Tags: Dallas Cowboys DeMarco Murray Salary Cap

  • SmartThinking

    Look. There’s nothing wrong with re-signing running backs, or any player, for that matter, who’s proven they’re worth the money.

    Using your logic, the only place you can look for Romo is on the trash heap.

    The truth is, big Jones has taken the concept of compensating his entire team-full of pet cats to wretched excess. Again. And again. And again. That’s why Ware and Hatcher aren’t still on the team. And that’s why Free re-structured his contract. And that’s why, every season, nearly every player gets his contract restructured and pushed back, some so far, they’re paid even after they leave the team.

    If Murray proves himself, he ought to get the money. In a proof of performance world, it’s the fairest and least bloody way to keep a team strong at every position. And it also shoos away all the pet cats who can’t make the grade as well. (If that were the case, the only guy on this Dallas team who’s left after big Jones gets done throwing money at them is the team bus driver).

    We sure wouldn’t have a 34 year old multi-millionaire cripple with, what, five years left on his contract crutching around Valley Ranch.

    • Reid Hanson

      Exceptions exist and for the right contract just about everyone is worth it. Typically RBs ask for a lot money on 2nd contracts because that’s the last one they are going to get. The transition from college RB to Pro RB is one of the easiest in the NFL. In addition, the late round success rate is higher than most other positions. This makes it a perfect position to cut costs without a substantial slip in production. Cutting costs at most other positions illicit a much wider delta in production.
      Like I said, every case is unique but treating the RB like a replaceable part is a great way to free funds to invest elsewhere.

      • SmartThinking

        Curiously, Dallas currently has money to spare. And more to come after June when Austin officially leaves Valley Ranch. So, except as a philosophical argument among friends, I fail to see where denying your Pro Bowl 1,000 yard running back his due buys you anything … unless you dislike the man for some reason.
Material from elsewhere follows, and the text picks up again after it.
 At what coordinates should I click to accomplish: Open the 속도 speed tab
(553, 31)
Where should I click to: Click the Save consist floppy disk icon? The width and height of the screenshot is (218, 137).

        Given that a) the many needs on this team in areas other than RB pretty much preclude drafting a new RB this year, and b) this team’s other RB’s don’t seem to be capable of staying healthy or moving the ball forward, it makes sense, at least to me at this stage, paraphrasing Chairman Darrell, don’t try to fix what ain’t broke.

        Of course, you can always peg Murray’s compensation this next season to reaching 1k yards again and making the Pro Bowl again. But, as you’ve pointed out, that would be unrealistic.

        Incidentally, the word is “elicit,” not “illicit.”

        • Reid Hanson

          It would only be realistic if he considered it and that remains to be seen. You can offer any contract to any player but if it’s not considered it simply is not realistic. As I said earlier, I have not said what I want to do specifically with DeMarco Murray yet but I plan to shortly after I’ve finished discussing the issue in a few different venues. At the very least Murray is needed on the 2014 roster – beyond that is the question.

          • SmartThinking

            Then, your argument is moot.

          • Reid Hanson

            And yours misguided. Let’s end this conversation because it’s clearly going nowhere and not providing a venue for open discussion with others

          • SmartThinking

            I though anyone could contribute their comments to this forum whenever they wished. Is someone keeping others from freely expressing their ideas?

            Okay. I’ll table my questions, misguided as they are, until you pose the remainder of your premise.